Improving Fred Hutch access to cloud for data storage and research computing

4 minute read

Written by: Kate Hertweck - Bioinformatics Training Manager (2018-2021)

Over the last few months, I’ve had the pleasure of working with members of Fred Hutch’s Scientific Computing team on improving the infrastructure associated with cloud computing and storage for research data.

The previous method with which labs were set up with cloud storage and compute services was designed several years ago. Since then, two things have continued to develop: first, the services offered through AWS, and second, the number of labs interested in using AWS services. We have a much better idea now of the type of functionality labs require, as well as what parts of using AWS storage and compute have been most difficult. Moreover, the previous system wasn’t scalable to the number and nature of collaborations we have on campus. A few of the tasks that had previously challenged labs but are easier with the new system include:

  • Sending and receiving data with external collaborators
  • Running multiple AWS batch compute environments
  • Tracking and controlling costs for AWS services
  • Monitoring, alerting, and security systems for cloud resources

A more detailed technical description of the differences between these systems is available in this announcement. In general, the new system will provide accessibility to information that make it easier for labs to store, access, and analyze data.

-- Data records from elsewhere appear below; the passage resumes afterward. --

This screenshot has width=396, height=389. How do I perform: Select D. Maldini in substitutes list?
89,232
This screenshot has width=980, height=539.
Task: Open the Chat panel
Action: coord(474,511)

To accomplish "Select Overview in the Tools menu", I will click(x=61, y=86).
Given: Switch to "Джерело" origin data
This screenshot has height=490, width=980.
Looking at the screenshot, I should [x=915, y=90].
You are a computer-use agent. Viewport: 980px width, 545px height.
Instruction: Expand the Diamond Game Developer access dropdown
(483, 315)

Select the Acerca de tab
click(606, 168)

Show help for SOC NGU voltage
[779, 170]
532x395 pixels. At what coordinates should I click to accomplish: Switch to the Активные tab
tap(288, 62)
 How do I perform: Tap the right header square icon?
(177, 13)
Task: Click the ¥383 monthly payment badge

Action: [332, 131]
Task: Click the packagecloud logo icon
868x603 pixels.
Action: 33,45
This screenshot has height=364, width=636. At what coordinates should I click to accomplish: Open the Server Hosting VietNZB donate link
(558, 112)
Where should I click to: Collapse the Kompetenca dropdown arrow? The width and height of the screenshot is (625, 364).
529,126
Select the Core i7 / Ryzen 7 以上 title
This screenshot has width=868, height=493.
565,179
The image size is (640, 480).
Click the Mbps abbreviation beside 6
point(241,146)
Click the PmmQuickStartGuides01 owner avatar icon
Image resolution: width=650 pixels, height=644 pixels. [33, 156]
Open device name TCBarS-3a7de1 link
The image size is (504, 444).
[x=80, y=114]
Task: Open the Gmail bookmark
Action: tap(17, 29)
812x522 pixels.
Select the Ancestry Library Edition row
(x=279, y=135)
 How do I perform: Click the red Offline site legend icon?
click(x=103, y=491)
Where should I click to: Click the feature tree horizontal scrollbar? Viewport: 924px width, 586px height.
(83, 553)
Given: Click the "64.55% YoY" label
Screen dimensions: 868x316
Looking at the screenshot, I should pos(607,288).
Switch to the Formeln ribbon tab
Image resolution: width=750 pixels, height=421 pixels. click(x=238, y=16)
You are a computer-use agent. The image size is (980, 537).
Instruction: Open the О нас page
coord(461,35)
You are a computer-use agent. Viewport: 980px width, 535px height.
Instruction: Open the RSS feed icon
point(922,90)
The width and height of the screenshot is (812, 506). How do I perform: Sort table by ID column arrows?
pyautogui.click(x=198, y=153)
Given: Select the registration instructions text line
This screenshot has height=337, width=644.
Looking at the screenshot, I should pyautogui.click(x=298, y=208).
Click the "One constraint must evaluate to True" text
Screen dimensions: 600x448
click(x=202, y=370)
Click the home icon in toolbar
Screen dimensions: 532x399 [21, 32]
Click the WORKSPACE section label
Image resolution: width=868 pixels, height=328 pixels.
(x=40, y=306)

SciComp is currently in the process of migrating research labs from the old AWS system to the new infrastructure. During my time on the project, I was impressed by SciComp’s efforts to povide reliable yet flexible cloud capabilities to a wide variety of users. I took some time to talk with Jeff Tucker, the member of Scientific Computing primarily responsible for designing, creating, and administering the new AWS system. I’ve summarized our discussion below, and hope it helps you understand the hows and whys of the cloud migration project.

How did you decide how to set up the new AWS cloud system?

We talked to a subset of existing cloud users on campus, specifically asking about pain points, such as: what tasks in the cloud are difficult to accomplish? Moreover, we looked at how the existing infrastructure had developed over the years. Reverse engineering the process allowed us to see why specific features had been designed in certain ways, and helped us anticipate some of the difficult parts of implementing the new system.

How does the new infrastructure help reproducibility?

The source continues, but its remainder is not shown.